Last Updated 12 September 2010, 11:58 IST

Over 350,000 people are eligible to vote in by-polls in Kadur in Chikmagalur district and Gulbarga South in Gulbarga district. There are 11 candidates for the 210,000 voters in Gulbarga South to choose from, though the fight is among nominees of the three parties. The remaining eight are Independents.

Kadur has only three candidates - one each from the BJP, Congress and JD-S, and an electorate of 177,000. Counting will take place on Sep 16.

The by-polls have been necessitated following the death of sitting members K.M. Krishnamurthy (Congress-Kadur) and Chandrashekar Patil Revoor (BJP-Gulbarga South).
Winning Gulbarga South is of great importance to the Congress, which has fielded Ajay Singh, son of former Chief Minister N. Dharam Singh.

Dharam Singh and union Labour Minister Mallikharjun Kharge are considered heavyweights of the district. The Congress had also roped in union Minority Affairs Minister Salman Khursheed  to campaign for Ajay Singh.

The Congress has been faring poorly in the several by-polls held after the 2008 assembly elections which brought the BJP to power for the first time in Karnataka and in south India.

A victory for the JD-S in Gulbarga South will give a boost to its morale as the party has little presence in north Karnataka.
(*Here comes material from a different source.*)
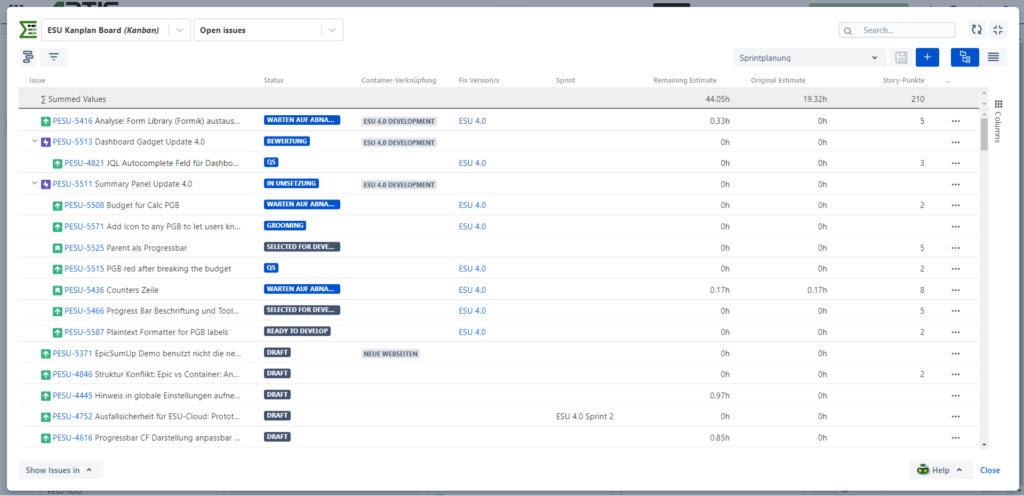
Task: Click the Close link at bottom right
Action: click(989, 470)
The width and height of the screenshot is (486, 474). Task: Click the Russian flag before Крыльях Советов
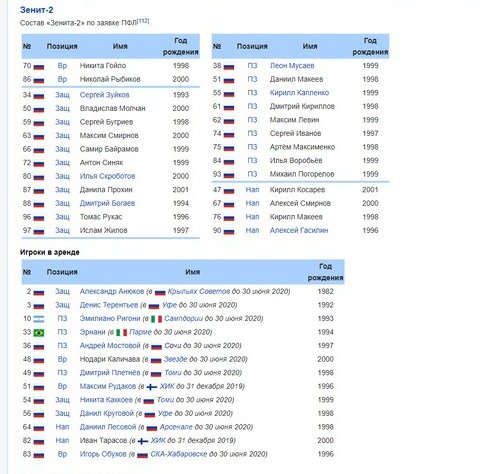(x=160, y=292)
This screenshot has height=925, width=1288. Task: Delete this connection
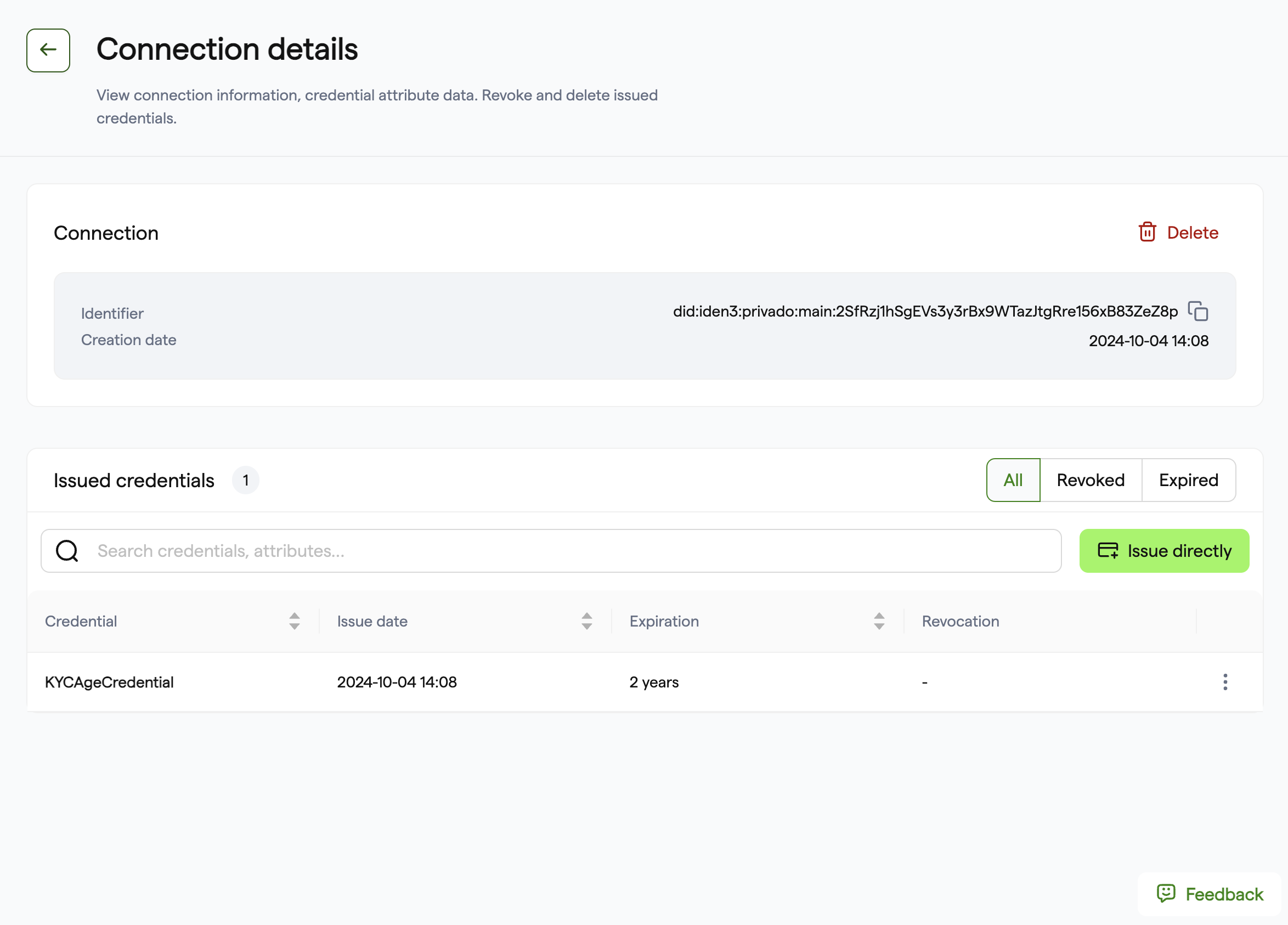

The party, hoping for sympathy votes, has nominated Revoor's widow Aruna Patil, who has accused the BJP of going back on its promise to nominate her or her son following her husband's death.

BJP nominee Sushil Namoshi is a senior party leader and a member of the legislative council. In Kadur, the Congress has fielded Krishnamurthy's brother K.M. Kemparaju, while the JD-S and the BJP have renominated the candidates who had lost in the 2008 assembly polls.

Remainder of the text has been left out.